BEGIN GIVEN DATA
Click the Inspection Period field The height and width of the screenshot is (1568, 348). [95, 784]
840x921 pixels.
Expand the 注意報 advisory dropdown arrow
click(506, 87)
END GIVEN DATA
BEGIN GIVEN DATA
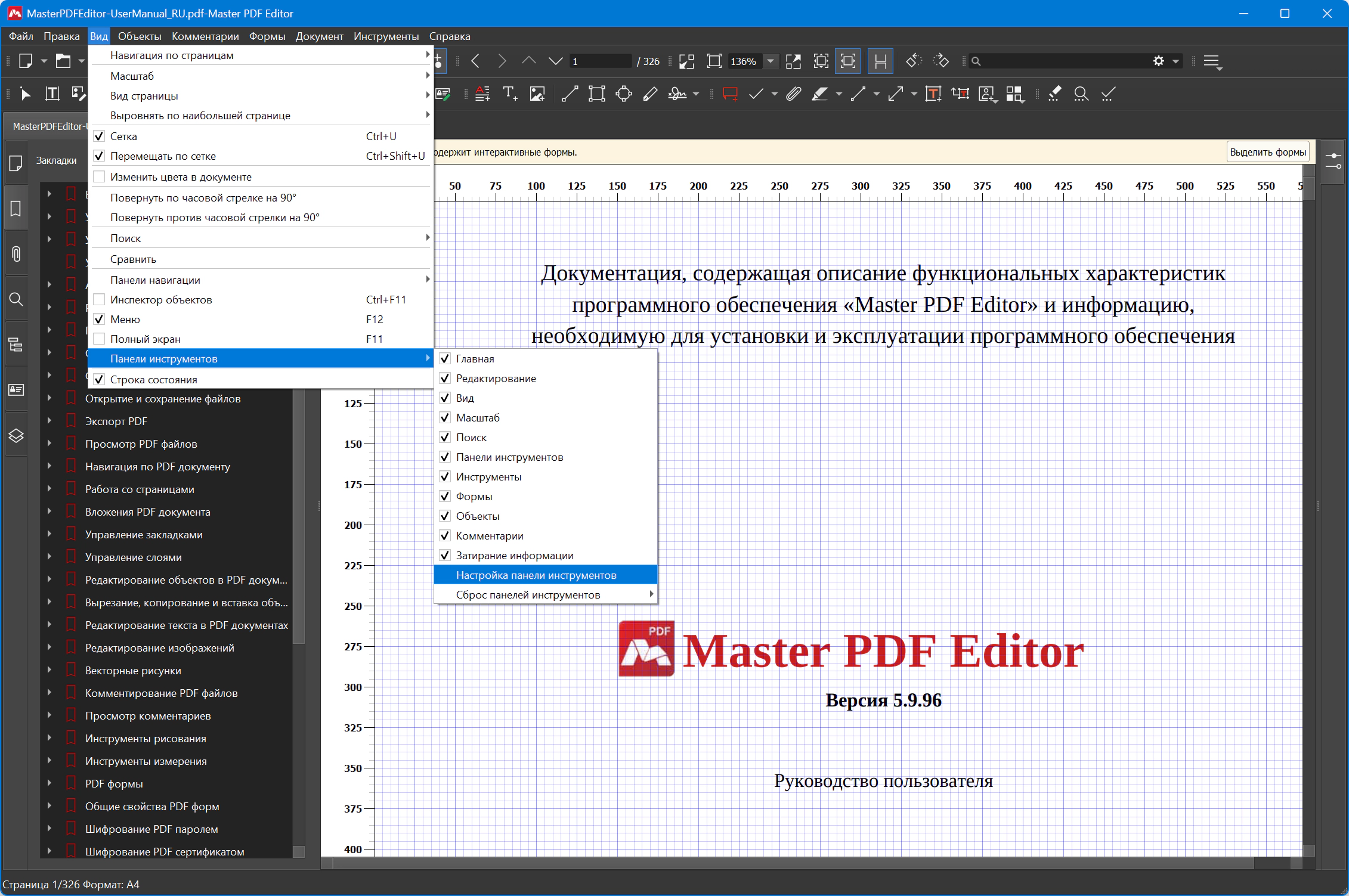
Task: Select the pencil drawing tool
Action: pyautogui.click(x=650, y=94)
END GIVEN DATA
BEGIN GIVEN DATA
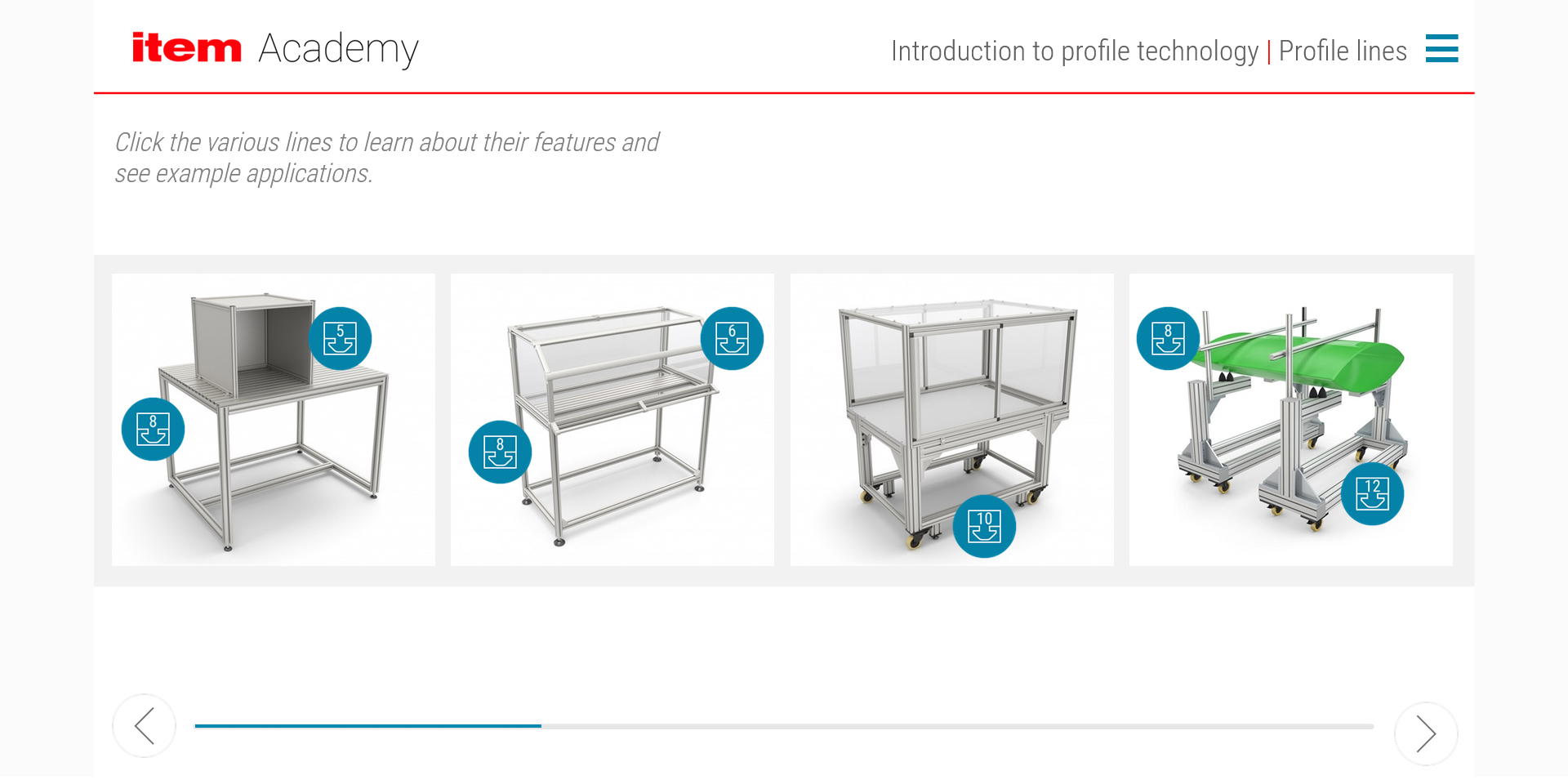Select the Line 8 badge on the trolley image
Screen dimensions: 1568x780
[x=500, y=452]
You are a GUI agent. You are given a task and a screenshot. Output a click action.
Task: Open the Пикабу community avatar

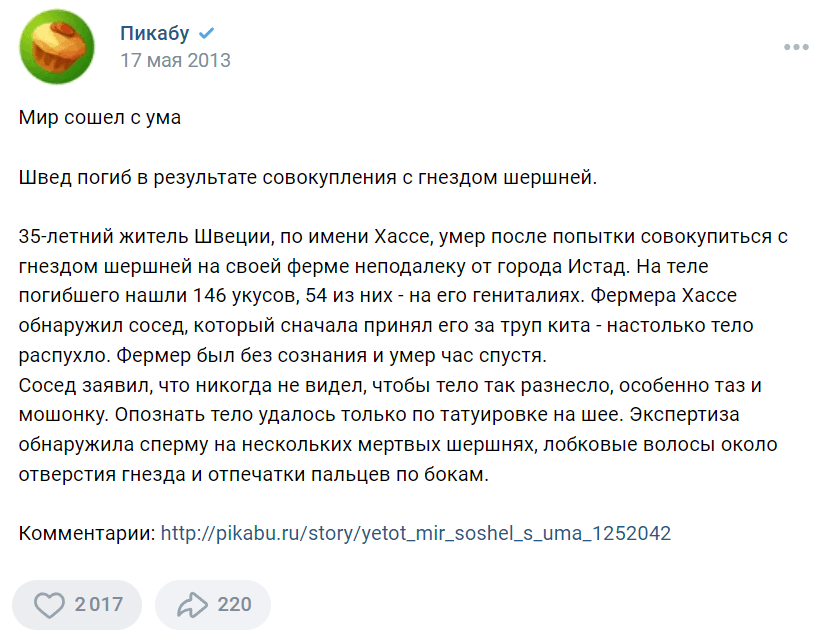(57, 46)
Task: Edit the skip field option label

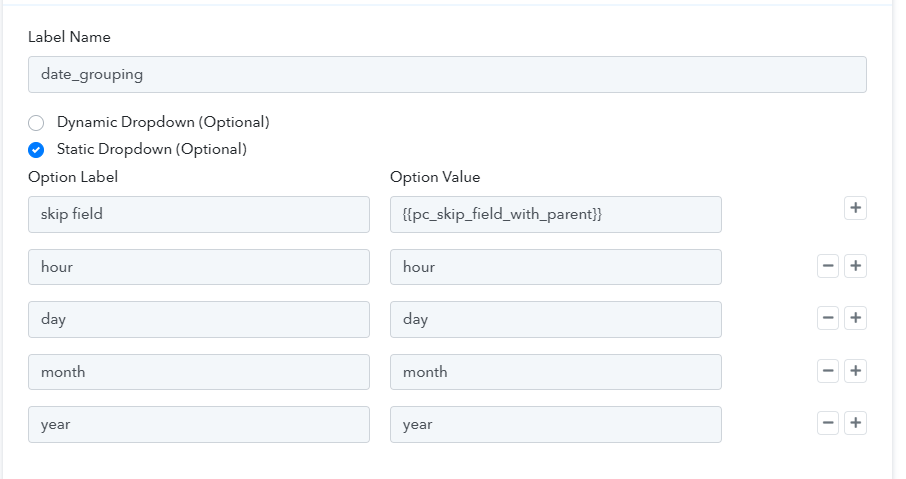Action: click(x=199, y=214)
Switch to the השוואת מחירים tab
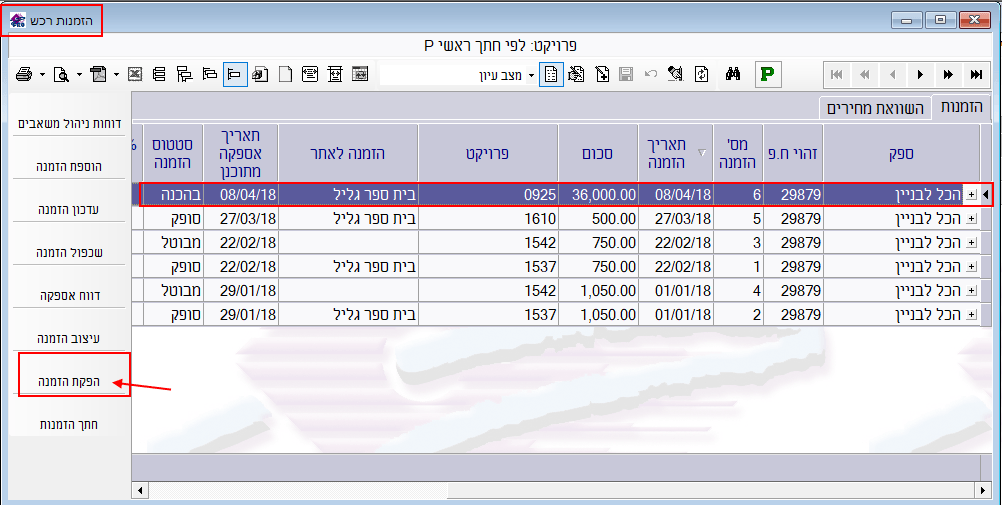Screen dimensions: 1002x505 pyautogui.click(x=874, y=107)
END GIVEN DATA
◆ PROBLEM DESCRIPTION: Rewrite as a numbered list the lines of the items from the line with "840x921 pixels." up to and including the line with "click(506, 87)", leaving out any blank lines.

◆ OUTPUT:
1. 840x921 pixels.
2. Expand the 注意報 advisory dropdown arrow
3. click(506, 87)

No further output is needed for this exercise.